Source code for dgl.graphbolt.impl.gpu_cached_feature

"""GPU cached feature for GraphBolt."""
from typing import Dict, Union

import torch

from ..feature_store import (
    bytes_to_number_of_items,
    Feature,
    FeatureKey,
    wrap_with_cached_feature,
)

from .gpu_feature_cache import GPUFeatureCache

__all__ = ["GPUCachedFeature", "gpu_cached_feature"]



[docs]
class GPUCachedFeature(Feature):
    r"""GPU cached feature wrapping a fallback feature. It uses the least
    recently used (LRU) algorithm as the cache eviction policy.

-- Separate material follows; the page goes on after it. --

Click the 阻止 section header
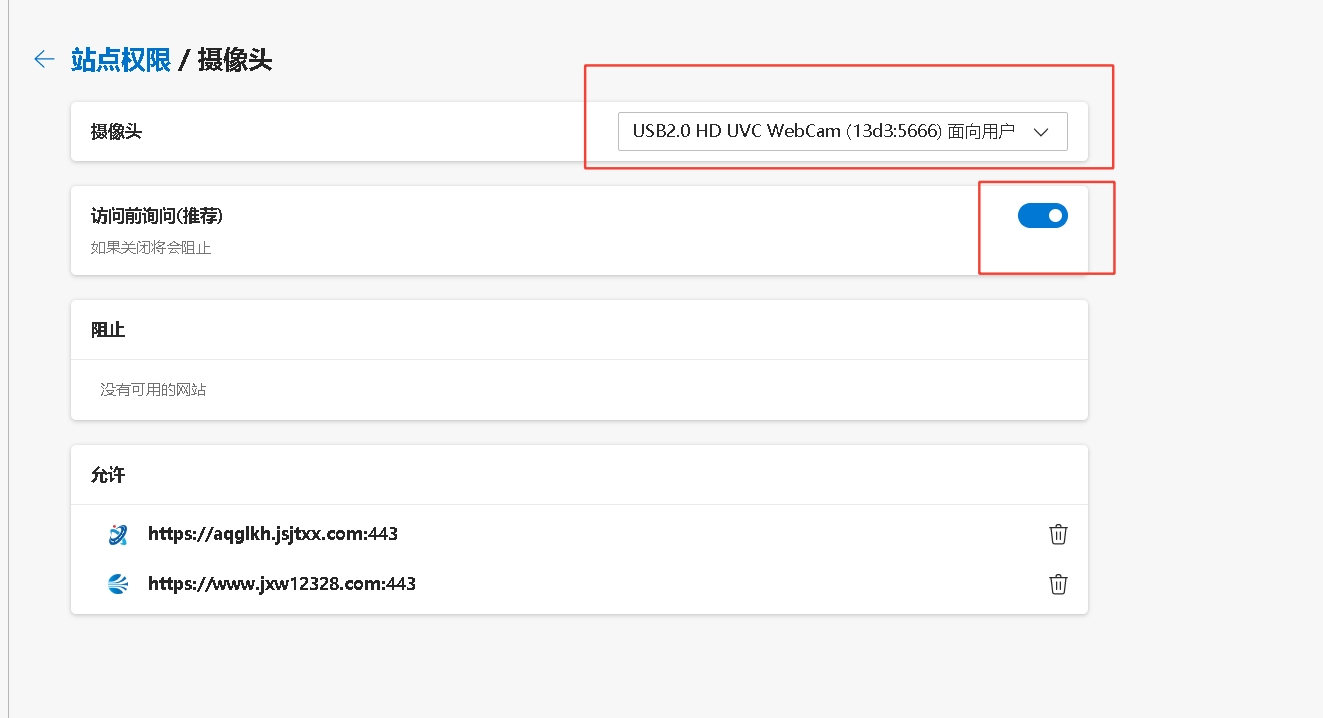The width and height of the screenshot is (1323, 718). (x=108, y=330)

Use
    `gpu_cached_feature` to construct an instance of this class.

    Places the GPU cache to torch.cuda.current_device().

    Parameters
    ----------
    fallback_feature : Feature
        The fallback feature.
    cache : GPUFeatureCache
        A GPUFeatureCache instance to serve as the cache backend.
    offset : int, optional
        The offset value to add to the given ids before using the cache. This
        parameter is useful if multiple `GPUCachedFeature`s are sharing a single
        GPUFeatureCache object.

    Examples
    --------
    >>> import torch
    >>> from dgl import graphbolt as gb
    >>> torch_feat = torch.arange(10).reshape(2, -1).to("cuda")
    >>> cache_size = 5
    >>> fallback_feature = gb.TorchBasedFeature(torch_feat)
    >>> feature = gb.gpu_cached_feature(fallback_feature, cache_size)
    >>> feature.read()
    tensor([[0, 1, 2, 3, 4],
            [5, 6, 7, 8, 9]], device='cuda:0')
    >>> feature.read(torch.tensor([0]).to("cuda"))
    tensor([[0, 1, 2, 3, 4]], device='cuda:0')
    >>> feature.update(torch.tensor([[1 for _ in range(5)]]).to("cuda"),
    ...                torch.tensor([1]).to("cuda"))
    >>> feature.read(torch.tensor([0, 1]).to("cuda"))
    tensor([[0, 1, 2, 3, 4],
            [1, 1, 1, 1, 1]], device='cuda:0')
    >>> feature.size()
    torch.Size([5])
    """

    _cache_type = GPUFeatureCache

    def __init__(
        self,
        fallback_feature: Feature,
        cache: GPUFeatureCache,
        offset: int = 0,
    ):
        super(GPUCachedFeature, self).__init__()
        assert isinstance(fallback_feature, Feature), (
            f"The fallback_feature must be an instance of Feature, but got "
            f"{type(fallback_feature)}."
        )
        self._fallback_feature = fallback_feature
        self._feature = cache
        self._offset = offset


[docs]
    def read(self, ids: torch.Tensor = None):
        """Read the feature by index.

        The returned tensor is always in GPU memory, no matter whether the
        fallback feature is in memory or on disk.

        Parameters
        ----------
        ids : torch.Tensor, optional
            The index of the feature. If specified, only the specified indices
            of the feature are read. If None, the entire feature is returned.

        Returns
        -------
        torch.Tensor
            The read feature.
        """
        if ids is None:
            return self._fallback_feature.read()
        values, missing_index, missing_keys = self._feature.query(
            ids if self._offset == 0 else ids + self._offset
        )
        missing_values = self._fallback_feature.read(
            missing_keys if self._offset == 0 else missing_keys - self._offset
        )
        values[missing_index] = missing_values
        self._feature.replace(missing_keys, missing_values)
        return values



[docs]
    def read_async(self, ids: torch.Tensor):
        r"""Read the feature by index asynchronously.

        Parameters
        ----------
        ids : torch.Tensor
            The index of the feature. Only the specified indices of the
            feature are read.
        Returns
        -------
        A generator object.
            The returned generator object returns a future on
            ``read_async_num_stages(ids.device)``\ th invocation. The return result
            can be accessed by calling ``.wait()``. on the returned future object.
            It is undefined behavior to call ``.wait()`` more than once.

        Examples
        --------
        >>> import dgl.graphbolt as gb
        >>> feature = gb.Feature(...)
        >>> ids = torch.tensor([0, 2])
        >>> for stage, future in enumerate(feature.read_async(ids)):
        ...     pass
        >>> assert stage + 1 == feature.read_async_num_stages(ids.device)
        >>> result = future.wait()  # result contains the read values.
        """
        future = self._feature.query(
            ids if self._offset == 0 else ids + self._offset, async_op=True
        )

        yield

        values, missing_index, missing_keys = future.wait()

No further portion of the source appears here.